What you have to do: Reproduce the records below exactly, but only between the lines holding "Instruction: Zoom out with the minus icon" and "Open the Chicken menu category", inclusive.

Collected data entries:
--*--

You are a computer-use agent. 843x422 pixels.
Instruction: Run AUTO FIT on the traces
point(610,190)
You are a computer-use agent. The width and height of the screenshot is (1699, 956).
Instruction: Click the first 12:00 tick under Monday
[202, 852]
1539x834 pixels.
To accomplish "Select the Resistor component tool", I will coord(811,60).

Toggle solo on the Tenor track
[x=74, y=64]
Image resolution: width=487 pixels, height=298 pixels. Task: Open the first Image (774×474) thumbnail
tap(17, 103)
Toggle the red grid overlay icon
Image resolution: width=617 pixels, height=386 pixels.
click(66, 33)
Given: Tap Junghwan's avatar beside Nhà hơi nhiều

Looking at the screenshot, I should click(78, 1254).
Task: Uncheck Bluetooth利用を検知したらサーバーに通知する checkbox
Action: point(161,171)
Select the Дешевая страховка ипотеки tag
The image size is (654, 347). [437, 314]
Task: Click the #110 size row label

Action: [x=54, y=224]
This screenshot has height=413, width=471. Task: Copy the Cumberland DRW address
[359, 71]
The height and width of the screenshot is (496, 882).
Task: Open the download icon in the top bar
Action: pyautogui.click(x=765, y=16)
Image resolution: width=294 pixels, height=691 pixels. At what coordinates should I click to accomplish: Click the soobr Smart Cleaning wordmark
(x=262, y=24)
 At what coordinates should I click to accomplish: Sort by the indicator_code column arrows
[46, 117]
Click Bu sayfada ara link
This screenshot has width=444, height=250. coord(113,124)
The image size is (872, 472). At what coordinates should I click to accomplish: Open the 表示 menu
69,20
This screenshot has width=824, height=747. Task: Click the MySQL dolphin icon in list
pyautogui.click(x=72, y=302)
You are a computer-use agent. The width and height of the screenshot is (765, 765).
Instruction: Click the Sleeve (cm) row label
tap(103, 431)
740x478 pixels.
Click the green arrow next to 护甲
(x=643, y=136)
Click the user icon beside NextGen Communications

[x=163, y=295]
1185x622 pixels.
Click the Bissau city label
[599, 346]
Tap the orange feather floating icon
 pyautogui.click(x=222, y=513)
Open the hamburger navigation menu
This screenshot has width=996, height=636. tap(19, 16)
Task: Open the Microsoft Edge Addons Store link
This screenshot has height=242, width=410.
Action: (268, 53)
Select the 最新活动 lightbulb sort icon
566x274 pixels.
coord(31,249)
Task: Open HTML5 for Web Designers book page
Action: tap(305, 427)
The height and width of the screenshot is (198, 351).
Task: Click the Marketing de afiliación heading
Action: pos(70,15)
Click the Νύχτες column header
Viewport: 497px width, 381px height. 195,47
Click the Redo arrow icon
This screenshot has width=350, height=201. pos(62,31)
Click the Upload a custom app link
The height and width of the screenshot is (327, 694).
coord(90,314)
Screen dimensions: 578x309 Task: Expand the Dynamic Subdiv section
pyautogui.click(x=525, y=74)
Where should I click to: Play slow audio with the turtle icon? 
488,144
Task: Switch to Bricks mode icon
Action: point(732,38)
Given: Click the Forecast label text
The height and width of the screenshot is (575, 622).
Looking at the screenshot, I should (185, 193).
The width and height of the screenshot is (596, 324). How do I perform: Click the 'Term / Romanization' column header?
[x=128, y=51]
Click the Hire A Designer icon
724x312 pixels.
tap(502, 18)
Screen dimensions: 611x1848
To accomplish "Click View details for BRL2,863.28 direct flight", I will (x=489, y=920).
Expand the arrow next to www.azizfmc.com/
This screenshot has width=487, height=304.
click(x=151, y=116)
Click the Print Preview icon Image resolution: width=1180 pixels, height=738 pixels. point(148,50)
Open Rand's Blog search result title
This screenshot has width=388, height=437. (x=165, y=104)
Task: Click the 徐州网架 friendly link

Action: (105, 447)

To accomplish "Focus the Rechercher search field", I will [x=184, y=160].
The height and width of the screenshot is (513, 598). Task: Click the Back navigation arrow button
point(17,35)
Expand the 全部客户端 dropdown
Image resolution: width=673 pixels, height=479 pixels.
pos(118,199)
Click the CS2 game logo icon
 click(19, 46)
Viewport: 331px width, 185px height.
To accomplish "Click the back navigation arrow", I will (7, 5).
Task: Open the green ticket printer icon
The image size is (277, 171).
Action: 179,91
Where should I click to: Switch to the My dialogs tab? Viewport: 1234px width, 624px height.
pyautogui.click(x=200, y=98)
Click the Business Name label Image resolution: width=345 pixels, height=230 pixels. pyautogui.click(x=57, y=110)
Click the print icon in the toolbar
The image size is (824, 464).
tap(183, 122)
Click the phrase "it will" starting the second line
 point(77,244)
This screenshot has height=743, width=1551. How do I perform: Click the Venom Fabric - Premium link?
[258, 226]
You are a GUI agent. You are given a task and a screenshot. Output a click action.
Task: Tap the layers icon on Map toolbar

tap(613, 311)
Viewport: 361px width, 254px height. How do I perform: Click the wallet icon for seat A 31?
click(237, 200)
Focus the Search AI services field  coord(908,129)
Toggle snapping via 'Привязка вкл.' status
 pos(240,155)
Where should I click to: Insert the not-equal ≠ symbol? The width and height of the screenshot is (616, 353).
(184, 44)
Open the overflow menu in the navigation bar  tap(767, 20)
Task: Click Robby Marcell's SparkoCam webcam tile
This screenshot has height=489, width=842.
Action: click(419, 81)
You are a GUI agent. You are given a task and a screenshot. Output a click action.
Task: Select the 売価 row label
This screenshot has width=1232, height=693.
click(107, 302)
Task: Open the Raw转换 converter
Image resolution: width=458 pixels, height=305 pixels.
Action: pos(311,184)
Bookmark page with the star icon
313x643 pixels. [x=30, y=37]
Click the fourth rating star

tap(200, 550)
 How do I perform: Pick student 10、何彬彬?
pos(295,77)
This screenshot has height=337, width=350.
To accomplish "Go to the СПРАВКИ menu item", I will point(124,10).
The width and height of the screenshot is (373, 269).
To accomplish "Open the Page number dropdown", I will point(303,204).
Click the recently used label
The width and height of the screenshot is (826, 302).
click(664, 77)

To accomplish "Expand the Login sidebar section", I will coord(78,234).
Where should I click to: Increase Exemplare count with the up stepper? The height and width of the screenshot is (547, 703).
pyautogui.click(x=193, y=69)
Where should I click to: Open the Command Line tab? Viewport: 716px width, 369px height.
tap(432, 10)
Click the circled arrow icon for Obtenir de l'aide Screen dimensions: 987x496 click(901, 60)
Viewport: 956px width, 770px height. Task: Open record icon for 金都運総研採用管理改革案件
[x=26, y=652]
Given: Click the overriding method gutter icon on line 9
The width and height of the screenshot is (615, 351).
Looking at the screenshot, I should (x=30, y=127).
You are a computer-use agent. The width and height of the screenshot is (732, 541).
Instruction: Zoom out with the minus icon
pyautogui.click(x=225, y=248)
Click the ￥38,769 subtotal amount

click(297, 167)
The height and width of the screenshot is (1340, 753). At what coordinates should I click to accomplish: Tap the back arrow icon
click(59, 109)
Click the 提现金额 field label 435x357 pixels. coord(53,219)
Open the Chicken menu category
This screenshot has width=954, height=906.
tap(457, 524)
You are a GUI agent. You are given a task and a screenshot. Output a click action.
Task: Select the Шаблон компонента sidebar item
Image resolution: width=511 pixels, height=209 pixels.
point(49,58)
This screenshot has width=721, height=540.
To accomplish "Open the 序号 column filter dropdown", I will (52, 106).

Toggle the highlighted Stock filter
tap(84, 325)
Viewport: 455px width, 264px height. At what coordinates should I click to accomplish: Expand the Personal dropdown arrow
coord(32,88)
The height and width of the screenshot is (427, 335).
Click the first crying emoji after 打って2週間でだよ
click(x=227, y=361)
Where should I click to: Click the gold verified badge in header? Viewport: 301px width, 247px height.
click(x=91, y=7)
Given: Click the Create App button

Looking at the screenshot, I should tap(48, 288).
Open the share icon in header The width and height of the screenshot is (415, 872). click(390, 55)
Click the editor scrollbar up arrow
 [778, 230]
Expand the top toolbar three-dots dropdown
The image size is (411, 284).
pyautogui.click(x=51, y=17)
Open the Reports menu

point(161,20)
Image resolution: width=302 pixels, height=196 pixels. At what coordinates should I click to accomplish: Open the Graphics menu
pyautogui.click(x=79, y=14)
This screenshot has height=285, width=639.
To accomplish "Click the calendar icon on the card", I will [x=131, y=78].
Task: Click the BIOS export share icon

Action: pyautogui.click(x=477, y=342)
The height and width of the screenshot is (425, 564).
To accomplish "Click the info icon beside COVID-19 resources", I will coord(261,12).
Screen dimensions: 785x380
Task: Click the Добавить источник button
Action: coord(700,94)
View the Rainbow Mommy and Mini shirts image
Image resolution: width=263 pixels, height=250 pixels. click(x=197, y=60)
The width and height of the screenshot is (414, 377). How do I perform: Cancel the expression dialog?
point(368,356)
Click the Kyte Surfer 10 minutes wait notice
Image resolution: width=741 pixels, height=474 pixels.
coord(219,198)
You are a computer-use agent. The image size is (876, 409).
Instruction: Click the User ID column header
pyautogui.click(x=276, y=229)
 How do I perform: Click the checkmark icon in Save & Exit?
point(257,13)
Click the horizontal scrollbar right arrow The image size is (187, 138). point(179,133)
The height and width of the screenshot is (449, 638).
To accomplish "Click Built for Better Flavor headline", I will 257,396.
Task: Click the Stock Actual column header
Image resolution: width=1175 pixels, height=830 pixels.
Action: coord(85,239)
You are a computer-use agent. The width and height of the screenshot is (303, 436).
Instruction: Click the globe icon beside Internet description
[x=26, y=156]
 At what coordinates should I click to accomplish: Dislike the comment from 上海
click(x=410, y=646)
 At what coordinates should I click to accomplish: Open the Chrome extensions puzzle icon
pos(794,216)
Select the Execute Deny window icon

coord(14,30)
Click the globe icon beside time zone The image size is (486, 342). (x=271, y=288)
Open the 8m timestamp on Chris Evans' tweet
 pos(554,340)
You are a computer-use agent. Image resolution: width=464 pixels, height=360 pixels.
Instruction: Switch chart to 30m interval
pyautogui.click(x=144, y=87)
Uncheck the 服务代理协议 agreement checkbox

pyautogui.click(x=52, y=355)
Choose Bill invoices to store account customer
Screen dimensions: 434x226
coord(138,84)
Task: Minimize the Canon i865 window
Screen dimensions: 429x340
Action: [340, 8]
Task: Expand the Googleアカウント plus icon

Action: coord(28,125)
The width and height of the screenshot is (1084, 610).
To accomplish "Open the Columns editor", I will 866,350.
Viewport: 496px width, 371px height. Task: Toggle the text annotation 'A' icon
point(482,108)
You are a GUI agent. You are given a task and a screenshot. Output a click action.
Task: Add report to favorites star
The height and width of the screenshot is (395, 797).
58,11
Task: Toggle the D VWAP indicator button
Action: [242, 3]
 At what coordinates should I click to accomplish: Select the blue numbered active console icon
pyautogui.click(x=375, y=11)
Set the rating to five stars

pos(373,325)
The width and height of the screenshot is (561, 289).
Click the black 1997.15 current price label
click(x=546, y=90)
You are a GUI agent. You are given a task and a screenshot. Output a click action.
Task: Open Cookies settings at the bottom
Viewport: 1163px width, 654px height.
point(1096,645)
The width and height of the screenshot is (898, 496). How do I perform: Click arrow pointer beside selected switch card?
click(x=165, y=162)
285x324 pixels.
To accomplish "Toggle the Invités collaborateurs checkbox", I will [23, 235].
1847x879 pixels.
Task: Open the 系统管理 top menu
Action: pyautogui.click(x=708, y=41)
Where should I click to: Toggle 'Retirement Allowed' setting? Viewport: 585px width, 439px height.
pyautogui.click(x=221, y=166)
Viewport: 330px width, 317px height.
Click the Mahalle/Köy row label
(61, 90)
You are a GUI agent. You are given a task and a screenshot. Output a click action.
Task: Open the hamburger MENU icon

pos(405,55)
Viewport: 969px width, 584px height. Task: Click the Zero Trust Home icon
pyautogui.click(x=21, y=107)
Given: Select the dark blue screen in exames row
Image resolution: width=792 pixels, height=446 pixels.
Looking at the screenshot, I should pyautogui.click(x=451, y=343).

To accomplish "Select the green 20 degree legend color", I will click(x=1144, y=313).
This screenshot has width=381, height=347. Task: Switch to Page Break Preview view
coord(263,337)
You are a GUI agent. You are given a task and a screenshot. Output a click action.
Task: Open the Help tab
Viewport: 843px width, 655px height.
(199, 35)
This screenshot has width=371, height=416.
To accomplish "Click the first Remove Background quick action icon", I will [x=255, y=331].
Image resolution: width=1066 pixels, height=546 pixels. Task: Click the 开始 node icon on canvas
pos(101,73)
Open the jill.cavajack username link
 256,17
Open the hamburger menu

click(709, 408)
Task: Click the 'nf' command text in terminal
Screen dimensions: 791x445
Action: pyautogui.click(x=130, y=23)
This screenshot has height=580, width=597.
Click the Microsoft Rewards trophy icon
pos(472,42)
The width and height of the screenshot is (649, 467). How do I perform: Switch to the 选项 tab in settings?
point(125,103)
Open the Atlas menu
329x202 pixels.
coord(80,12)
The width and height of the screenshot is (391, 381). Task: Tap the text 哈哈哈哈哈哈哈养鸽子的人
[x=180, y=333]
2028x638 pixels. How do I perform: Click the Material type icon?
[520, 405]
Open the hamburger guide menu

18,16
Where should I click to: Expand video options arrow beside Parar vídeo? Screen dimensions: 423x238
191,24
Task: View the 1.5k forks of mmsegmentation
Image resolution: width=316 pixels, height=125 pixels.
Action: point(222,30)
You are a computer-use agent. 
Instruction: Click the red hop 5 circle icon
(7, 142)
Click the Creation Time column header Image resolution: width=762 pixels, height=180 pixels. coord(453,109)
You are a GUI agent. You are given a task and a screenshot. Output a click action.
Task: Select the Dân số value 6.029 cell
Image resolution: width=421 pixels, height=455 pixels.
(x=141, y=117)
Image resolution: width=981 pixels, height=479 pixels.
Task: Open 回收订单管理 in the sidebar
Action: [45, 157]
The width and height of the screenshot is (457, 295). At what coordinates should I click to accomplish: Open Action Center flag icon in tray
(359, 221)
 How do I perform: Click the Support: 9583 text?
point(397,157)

--*--

Solution to this task:
Instruction: Zoom out with the minus icon
pyautogui.click(x=225, y=248)
Click the ￥38,769 subtotal amount

click(297, 167)
The height and width of the screenshot is (1340, 753). At what coordinates should I click to accomplish: Tap the back arrow icon
click(59, 109)
Click the 提现金额 field label 435x357 pixels. coord(53,219)
Open the Chicken menu category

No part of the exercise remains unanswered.